TEXTAUSZUG -

------------------------------------

Homeöopathie: Die Kraft der kleinen Kügelchen

Die Homöopathie wurde von dem deutschen Arzt Dr. Christian Friedrich Samuel Hahnemann (1755-1843) mit der Idee "Ähnliches mit Ähnlichem zu heilen" begründet. Beispiel: Die Küchenzwiebel (Allium cepa) reizt beim Gesunden die Schleimhäute von Auge und Nase, das Ganze fühlt sich wie ein Fließschnupfen an. In homöopathischer Zubereitung wird Allium cepa genau gegen diese Beschwerden eingesetzt. Die Heilmethode kennt mehr als 2.000 vor allem pflanzliche, aber auch tierische und mineralische Arzneistoffe.

------------------------------------

DATENSÄTZE -

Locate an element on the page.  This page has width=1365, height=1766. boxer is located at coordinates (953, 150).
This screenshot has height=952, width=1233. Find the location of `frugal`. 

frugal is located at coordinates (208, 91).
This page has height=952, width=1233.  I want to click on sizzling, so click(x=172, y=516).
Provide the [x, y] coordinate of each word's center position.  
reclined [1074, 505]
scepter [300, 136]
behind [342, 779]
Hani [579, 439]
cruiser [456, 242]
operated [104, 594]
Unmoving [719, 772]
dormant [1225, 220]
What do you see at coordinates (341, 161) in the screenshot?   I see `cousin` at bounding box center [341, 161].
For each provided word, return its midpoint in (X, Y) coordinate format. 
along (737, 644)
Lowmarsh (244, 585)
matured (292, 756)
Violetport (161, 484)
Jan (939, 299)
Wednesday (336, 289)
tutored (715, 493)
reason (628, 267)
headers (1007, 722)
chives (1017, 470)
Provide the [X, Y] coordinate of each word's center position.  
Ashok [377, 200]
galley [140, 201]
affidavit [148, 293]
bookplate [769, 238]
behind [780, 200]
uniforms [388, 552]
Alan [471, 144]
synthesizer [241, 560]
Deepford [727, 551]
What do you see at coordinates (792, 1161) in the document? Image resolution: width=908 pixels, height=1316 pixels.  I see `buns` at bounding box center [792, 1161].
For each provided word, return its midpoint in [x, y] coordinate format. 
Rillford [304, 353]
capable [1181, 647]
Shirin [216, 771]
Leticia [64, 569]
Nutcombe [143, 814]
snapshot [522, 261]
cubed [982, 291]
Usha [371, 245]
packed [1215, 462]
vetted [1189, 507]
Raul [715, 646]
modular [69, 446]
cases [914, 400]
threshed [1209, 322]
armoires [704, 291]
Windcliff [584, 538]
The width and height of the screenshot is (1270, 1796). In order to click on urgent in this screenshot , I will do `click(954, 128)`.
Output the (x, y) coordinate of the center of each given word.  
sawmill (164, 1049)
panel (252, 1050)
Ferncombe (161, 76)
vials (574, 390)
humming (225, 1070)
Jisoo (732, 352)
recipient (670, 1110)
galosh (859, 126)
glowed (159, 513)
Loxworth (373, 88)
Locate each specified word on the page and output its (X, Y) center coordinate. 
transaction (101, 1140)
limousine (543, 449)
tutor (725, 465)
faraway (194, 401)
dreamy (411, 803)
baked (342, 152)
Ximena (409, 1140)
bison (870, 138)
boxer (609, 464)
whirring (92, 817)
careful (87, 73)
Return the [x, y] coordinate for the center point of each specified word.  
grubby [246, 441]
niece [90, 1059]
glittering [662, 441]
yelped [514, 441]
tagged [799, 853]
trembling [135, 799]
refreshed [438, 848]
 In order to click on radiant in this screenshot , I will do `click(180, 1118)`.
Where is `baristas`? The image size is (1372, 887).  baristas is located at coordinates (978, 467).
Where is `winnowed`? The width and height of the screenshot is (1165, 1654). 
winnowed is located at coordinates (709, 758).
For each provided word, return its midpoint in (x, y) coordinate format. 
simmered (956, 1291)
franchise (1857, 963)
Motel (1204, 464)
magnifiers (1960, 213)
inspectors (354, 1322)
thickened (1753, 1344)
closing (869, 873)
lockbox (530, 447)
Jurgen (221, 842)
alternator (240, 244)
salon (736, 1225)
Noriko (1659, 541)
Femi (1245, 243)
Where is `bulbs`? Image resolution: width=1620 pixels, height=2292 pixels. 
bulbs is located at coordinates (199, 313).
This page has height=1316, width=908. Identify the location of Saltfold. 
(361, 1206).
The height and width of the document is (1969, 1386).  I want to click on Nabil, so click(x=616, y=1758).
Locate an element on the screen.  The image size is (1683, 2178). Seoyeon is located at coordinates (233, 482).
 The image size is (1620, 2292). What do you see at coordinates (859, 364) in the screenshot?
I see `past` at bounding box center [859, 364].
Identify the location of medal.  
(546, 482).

------------------------------------

AUFGABE A - Fasse den Textauszug über die Homöopathie in zwei Sätzen zusammen.
AUFGABE B - Setze den Text über die Homöopathie im Anschluss an seinen letzten Satz fort.
Das Material wird hier nicht gebraucht.

ANTWORTBEREICH A - Die Homöopathie wurde von dem deutschen Arzt Samuel Hahnemann mit der Idee begründet, Ähnliches mit Ähnlichem zu heilen. Sie kennt mehr als 2.000 vor allem pflanzliche, aber auch tierische und mineralische Arzneistoffe.

ANTWORTBEREICH B -
Anders als in der Schulmedizin richtet sich die Auswahl der Arznei nicht nur nach den Krankheitssymptomen. Das Wesen des erkrankten Menschen spielt auch eine Rolle. Das Lebensumfeld des Menschen und die Einheit von Körper, Geist und Seele sind ebenfalls wichtig. Es kann vorkommen, dass Patienten mit den gleichen  Beschwerden unterschiedlich behandelt werden. Ziel der Methode: Im Organismus soll ein Reiz so gesetzt werden, dass die Selbstheilungskräfte des Körpers anregt werden. Auf diese Art und Weise soll das Ungleichgewicht im Organismus wieder ins Lot kommen.